* _EXCERPT TO READ_
Sen. Pat Roberts, R-Kan., defended his “no” vote on a bill establishing clear anti-torture standards (it passed 90-9) by telling The Eagle editorial board that he was protecting a good source of intelligence as well as supporting the troops. The bill, he argued, was a “public vote of no confidence in our servicemen and women.”
He’s got it backward. Roberts should listen to Army Capt. Ian Fishback, the West Point graduate and Iraq war veteran who last month sent an eloquent letter to Sen. John McCain, R-Ariz., stressing that soldiers aren’t getting clear guidelines on torture and are thus being made scapegoats.
He also maintains that the Army is covering up widespread abuse of prisoners.
Roberts isn’t helping the average grunt with his vote — he’s putting them at risk. As for intelligence gathering: Many experts say that torture rarely produces dependable information anyway.
Posted by Randy Scholfield
Iowa gets considerable media attention and economic benefit from being the first state in the nation to assess presidential candidates every four years. So its political insiders surely were heartened by the 68 percent of Americans who told the national Iowa Poll that they don’t care whether the Iowa caucuses continue to get first crack at candidates (only 9 percent said Iowa’s primacy should end). But in the “don’t care” number you see the real problem: Iowa and New Hampshire have so dominated the primary process that Americans elsewhere have no clue about the kind of door-to-door presidential politics they’re missing. This primary system needs to change.

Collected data

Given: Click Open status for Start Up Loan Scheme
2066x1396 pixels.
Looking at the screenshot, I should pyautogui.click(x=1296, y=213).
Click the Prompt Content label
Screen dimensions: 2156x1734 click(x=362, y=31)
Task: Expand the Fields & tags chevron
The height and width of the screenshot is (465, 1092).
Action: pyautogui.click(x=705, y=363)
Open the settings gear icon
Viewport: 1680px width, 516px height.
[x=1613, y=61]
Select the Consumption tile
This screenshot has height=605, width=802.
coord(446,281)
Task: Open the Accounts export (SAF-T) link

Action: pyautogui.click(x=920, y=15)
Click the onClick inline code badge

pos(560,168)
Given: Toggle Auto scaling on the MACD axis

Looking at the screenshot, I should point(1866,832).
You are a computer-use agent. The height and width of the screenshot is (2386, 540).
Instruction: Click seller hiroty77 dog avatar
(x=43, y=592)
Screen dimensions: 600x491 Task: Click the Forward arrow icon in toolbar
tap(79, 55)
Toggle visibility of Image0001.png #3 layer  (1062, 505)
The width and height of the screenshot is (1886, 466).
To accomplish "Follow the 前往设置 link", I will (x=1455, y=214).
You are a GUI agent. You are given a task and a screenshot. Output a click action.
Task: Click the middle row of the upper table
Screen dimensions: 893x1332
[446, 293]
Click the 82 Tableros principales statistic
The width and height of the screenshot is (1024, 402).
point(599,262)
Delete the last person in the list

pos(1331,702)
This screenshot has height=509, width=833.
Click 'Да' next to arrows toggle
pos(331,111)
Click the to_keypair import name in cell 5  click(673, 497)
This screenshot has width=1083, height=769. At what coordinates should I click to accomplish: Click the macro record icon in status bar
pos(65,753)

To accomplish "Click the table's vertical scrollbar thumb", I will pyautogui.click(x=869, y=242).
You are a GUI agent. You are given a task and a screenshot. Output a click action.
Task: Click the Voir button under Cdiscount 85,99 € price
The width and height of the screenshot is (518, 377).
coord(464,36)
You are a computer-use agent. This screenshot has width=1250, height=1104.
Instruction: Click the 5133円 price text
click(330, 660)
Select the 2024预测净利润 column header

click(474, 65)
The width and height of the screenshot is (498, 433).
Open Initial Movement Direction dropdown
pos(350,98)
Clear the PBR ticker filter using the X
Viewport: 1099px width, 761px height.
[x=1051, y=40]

* _TASK REQUIREMENTS_
**a.** Reproduce the editorial excerpt from the words "Sen. Pat Roberts, R-Kan., defended" through "being made scapegoats.", replacing "eloquent" with "articulate".
**b.** Write the next part of the editorial excerpt, picking up after its final sentence.
These records were drawn from a separate source.

* _EXERCISE RESPONSES_
**a.**
Sen. Pat Roberts, R-Kan., defended his “no” vote on a bill establishing clear anti-torture standards (it passed 90-9) by telling The Eagle editorial board that he was protecting a good source of intelligence as well as supporting the troops. The bill, he argued, was a “public vote of no confidence in our servicemen and women.”
He’s got it backward. Roberts should listen to Army Capt. Ian Fishback, the West Point graduate and Iraq war veteran who last month sent an articulate letter to Sen. John McCain, R-Ariz., stressing that soldiers aren’t getting clear guidelines on torture and are thus being made scapegoats.

**b.**
Posted by Rhonda Holman
A night in Old Town is not supposed to be like one in the Old West. So it’s encouraging to see that the Wichita Police Department has been cracking down on troublemakers in the entertainment district, citing 26 people Saturday night alone. As Old Town is giving Wichitans and tourists a good time, it’s supposed to be delivering on millions of dollars of public investment. Public drunkenness and urination or worse are not welcome there.
Posted by Rhonda Holman
What does James Dobson know about Harriet Miers that the rest of us don’t know? That question has been pressing since last week, when the Focus on the Family founder told his radio listeners that he was supporting Miers because of something White House Deputy Chief of Staff Karl Rove had told him. The Denver Post even opined that Dobson and Miers should both be called to testify at the confirmation hearings for Miers’ nomination to the U.S. Supreme Court. Dobson is expected to say more on the radio today, having secured Rove’s permission to do so (is Plamegate prosecutor Patrick Fitzgerald taking notes?). All of which should make Americans wonder: Why is the White House telling Dobson things about Miers that it isn’t telling the rest of us?
Posted by Rhonda Holman
Liberals who were hopeful that Hurricane Katrina would advance their poverty agenda are now scrambling — with food stamp and Medicare cuts on the table — to avoid setbacks, this New York Times article points out.
“We’ve had a stunning reversal in just a few weeks,” said Robert Greenstein, director of the Center on Budget and Policy Priorities, a liberal advocacy group in Washington, D.C. “We’ve gone from a situation in which we might have a long-overdue debate on deep poverty to the possibility, perhaps even the likelihood, that low-income people will be asked to bear the costs. I would find it unimaginable if it wasn’t actually happening.”
Posted by Melissa Cooley
With the recent spate of natural disasters and warnings of a flu pandemic, George Will points out in this column, people have a feeling of “pervasive menace from things out of control.”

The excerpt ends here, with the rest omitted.